Background
A high reliability organization is an organization that has sustained almost error-free performance, despite operating in hazardous conditions where the consequences of errors could be catastrophic. A number of tools and initiatives have been used within High Reliability Organizations to learn from safety incidents, some of which have the potential to be adapted and used in health care. We conducted a systematic review to identify any learning tools deemed to be effective that could be adapted and used by multidisciplinary teams in healthcare following a patient safety incident.
Methods
This review followed the PRISMA-P reporting guidelines and was registered with the PROSPERO (CRD42017071528). A search of databases was carried out in January 2021, from the date of their commencement.

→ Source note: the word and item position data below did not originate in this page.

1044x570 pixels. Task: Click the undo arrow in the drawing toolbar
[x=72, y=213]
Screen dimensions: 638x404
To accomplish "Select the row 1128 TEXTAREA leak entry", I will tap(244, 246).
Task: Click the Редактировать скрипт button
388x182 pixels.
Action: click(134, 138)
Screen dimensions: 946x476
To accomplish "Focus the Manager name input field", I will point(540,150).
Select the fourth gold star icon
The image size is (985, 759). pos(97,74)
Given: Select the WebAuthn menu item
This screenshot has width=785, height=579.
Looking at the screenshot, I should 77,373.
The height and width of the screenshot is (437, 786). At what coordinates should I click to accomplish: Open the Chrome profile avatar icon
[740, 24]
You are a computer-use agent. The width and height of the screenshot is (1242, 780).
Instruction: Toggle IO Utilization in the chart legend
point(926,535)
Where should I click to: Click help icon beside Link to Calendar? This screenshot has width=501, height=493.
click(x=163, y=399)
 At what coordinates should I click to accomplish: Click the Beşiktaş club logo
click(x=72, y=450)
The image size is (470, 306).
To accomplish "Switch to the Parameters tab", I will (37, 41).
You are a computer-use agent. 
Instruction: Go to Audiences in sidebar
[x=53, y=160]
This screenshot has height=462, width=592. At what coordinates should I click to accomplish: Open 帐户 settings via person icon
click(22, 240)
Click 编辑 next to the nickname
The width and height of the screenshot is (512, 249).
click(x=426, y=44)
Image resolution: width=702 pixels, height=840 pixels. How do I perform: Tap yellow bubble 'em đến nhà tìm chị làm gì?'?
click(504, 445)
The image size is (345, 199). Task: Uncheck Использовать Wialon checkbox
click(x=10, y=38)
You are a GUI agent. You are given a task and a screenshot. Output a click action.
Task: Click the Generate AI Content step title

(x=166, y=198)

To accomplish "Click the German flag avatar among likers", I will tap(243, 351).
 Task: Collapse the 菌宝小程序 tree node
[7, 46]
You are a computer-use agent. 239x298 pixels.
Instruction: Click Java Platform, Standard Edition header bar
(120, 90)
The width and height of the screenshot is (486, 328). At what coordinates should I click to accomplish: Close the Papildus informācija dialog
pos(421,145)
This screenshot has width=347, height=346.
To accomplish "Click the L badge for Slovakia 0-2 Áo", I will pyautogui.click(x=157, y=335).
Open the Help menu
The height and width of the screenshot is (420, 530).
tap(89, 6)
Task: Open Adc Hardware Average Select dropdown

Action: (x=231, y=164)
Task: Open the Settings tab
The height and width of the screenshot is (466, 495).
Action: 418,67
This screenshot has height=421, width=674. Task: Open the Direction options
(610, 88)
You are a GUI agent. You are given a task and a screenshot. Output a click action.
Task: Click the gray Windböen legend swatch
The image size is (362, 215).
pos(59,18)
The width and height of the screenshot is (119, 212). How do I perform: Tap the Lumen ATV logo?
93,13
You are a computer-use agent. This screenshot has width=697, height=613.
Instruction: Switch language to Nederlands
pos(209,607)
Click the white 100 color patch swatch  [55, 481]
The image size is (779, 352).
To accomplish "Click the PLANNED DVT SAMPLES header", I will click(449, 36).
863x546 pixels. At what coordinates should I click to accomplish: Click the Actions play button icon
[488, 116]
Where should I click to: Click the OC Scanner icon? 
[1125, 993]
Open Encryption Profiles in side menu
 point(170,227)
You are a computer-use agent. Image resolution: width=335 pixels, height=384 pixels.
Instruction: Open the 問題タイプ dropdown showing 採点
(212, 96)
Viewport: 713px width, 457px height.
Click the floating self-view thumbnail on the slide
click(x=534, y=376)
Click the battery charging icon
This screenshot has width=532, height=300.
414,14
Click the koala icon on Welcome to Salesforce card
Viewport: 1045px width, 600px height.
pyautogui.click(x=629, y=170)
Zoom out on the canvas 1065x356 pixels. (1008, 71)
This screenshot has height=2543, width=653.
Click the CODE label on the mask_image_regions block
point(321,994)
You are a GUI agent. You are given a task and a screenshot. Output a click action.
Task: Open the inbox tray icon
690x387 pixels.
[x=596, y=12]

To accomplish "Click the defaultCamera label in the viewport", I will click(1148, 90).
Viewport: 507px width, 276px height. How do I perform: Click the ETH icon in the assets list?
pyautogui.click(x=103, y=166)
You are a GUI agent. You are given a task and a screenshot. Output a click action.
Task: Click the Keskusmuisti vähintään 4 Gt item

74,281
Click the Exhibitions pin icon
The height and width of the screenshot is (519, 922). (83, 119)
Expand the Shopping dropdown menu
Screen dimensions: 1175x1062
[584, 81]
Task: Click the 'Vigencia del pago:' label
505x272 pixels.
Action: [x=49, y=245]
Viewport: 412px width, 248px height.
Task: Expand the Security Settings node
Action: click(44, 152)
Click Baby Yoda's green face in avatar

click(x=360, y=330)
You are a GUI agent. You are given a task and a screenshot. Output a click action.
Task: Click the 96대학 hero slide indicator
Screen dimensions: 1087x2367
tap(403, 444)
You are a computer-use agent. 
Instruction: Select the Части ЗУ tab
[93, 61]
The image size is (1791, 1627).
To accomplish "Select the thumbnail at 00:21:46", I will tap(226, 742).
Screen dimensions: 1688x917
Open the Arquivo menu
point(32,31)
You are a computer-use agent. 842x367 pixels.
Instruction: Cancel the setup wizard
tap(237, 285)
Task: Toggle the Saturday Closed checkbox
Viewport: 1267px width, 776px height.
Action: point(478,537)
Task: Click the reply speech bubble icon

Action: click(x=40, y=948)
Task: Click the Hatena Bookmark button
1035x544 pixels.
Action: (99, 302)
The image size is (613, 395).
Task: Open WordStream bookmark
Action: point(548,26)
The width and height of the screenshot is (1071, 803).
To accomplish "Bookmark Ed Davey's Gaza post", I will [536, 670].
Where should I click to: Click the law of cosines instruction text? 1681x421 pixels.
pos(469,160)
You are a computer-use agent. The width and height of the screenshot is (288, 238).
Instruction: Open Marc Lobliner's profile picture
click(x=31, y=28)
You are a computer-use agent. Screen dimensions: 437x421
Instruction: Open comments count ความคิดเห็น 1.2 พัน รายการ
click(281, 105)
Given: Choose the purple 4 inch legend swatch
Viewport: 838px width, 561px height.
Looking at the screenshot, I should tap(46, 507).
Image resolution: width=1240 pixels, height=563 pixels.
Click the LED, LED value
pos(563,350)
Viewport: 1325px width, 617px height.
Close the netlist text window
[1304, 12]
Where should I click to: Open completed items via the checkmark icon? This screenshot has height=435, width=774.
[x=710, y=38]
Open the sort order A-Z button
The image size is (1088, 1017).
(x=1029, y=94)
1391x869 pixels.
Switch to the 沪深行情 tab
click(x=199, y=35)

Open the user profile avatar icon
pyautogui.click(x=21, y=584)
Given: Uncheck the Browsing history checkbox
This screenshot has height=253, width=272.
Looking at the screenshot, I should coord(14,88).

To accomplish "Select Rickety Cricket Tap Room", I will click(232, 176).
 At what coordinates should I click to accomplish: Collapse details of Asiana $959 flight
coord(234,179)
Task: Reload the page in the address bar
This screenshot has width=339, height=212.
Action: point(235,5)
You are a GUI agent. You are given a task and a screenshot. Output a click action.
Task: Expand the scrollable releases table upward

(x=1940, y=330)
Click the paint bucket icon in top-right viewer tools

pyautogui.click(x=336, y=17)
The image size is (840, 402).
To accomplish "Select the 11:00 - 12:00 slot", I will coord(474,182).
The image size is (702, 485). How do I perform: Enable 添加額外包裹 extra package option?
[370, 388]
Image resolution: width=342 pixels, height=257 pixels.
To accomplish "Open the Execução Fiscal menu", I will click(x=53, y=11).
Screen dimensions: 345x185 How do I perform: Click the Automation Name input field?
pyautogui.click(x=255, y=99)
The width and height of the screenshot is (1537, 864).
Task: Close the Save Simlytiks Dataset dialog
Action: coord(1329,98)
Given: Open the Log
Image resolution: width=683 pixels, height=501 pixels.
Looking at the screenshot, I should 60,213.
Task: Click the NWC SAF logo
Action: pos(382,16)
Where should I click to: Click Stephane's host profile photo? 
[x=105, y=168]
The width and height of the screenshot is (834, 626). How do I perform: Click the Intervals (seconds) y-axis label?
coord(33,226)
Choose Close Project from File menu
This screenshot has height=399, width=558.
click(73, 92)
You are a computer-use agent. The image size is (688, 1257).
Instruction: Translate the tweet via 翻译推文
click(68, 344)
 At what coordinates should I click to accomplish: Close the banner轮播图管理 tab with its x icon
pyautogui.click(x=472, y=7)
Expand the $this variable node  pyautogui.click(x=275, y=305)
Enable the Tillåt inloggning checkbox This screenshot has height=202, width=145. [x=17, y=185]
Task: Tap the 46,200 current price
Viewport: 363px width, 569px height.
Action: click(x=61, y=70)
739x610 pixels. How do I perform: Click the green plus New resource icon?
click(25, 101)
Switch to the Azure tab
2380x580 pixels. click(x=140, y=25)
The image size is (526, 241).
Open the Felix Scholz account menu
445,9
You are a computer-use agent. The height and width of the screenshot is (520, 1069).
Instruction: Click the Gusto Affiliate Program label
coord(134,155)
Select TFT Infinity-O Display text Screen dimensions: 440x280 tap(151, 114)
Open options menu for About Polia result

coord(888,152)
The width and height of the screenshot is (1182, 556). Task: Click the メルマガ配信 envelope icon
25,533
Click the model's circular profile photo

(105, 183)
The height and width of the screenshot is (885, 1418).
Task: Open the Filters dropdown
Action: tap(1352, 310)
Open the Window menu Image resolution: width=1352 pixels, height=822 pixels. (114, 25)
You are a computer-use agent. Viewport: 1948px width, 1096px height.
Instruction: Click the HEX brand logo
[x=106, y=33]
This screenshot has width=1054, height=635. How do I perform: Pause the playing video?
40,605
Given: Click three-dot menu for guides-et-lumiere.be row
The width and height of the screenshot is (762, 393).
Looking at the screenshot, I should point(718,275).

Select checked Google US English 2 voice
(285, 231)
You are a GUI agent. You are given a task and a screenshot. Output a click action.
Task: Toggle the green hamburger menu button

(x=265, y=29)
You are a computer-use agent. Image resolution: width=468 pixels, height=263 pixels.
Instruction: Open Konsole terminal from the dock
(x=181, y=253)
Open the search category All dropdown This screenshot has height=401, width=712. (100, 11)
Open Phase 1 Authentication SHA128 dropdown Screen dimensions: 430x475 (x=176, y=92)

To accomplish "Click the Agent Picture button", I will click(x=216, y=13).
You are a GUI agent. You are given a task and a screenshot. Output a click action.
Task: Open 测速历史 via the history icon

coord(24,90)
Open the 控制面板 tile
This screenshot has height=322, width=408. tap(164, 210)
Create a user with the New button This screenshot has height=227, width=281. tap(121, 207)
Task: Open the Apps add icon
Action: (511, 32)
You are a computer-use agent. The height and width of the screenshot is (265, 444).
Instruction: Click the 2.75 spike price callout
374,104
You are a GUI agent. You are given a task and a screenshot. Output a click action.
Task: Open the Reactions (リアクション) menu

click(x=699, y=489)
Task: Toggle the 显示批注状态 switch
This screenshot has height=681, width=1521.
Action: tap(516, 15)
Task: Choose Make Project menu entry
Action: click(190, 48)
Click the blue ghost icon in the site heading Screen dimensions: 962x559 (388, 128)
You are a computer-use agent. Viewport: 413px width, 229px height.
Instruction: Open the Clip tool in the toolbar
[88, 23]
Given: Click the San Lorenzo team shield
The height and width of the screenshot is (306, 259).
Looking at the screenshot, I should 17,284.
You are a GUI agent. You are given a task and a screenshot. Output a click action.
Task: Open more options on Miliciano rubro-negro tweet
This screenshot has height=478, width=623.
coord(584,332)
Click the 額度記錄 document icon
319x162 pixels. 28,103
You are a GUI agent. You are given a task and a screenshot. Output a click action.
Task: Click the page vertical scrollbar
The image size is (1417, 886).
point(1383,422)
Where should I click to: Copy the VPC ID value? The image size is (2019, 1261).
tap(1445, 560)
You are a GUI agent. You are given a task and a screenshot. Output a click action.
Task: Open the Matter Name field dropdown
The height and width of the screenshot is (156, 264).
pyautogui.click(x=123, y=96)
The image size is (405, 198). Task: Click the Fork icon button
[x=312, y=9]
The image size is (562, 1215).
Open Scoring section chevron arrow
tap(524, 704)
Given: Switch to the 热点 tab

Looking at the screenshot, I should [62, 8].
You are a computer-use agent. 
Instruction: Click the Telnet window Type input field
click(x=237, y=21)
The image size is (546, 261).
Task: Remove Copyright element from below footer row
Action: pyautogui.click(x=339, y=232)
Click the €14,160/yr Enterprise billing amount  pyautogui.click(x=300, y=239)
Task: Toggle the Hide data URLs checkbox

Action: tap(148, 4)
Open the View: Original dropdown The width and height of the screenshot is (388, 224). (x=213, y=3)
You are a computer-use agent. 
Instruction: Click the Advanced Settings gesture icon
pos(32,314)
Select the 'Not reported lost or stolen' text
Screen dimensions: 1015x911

Electronic databases include Web of Science, Science Direct, MEDLINE in Process Jan 1950-present, EMBASE Jan 1974-present, CINAHL 1982-present, PsycINFO 1967-present, Scopus and Google Scholar. We also searched the grey literature including reports from government agencies, relevant doctoral dissertations and conference proceedings. A customised data extraction form was used to capture pertinent information from included studies and Critical Appraisal Skills Programme tool to appraise on their quality.
Results
A total of 5,921 articles were identified, with 964 duplicate articles removed and 4932 excluded at the title (4055), abstract (510) and full text (367) stages. Twenty-five articles were included in the review. Learning tools identified included debriefing, simulation, Crew Resource Management and reporting systems to disseminate safety messages. Debriefing involved deconstructing incidents using reflective questions, whilst simulation training involved asking staff to relive the event again by performing the task(s) in a role-play scenario. Crew resource management is a set of training procedures that focus on communication, leadership, and decision making. Sophisticated Incident reporting systems provide valuable information on hazards and were widely recommended as a way of disseminating key safety messages following safety incidents. These learning tools were found to have a positive impact on learning if conducted soon after the incident with efficient facilitation.
Conclusion
Healthcare organizations should find ways to adapt the learning tools or initiatives used in high reliability organizations following safety incidents. It is challenging to recommend any specific one as all learning tools have shown considerable promise. However, the way these tools or initiatives are implemented is critical and so further work is needed to explore how to successfully embed them into health care organizations so that everyone at every level of the organization embraces them.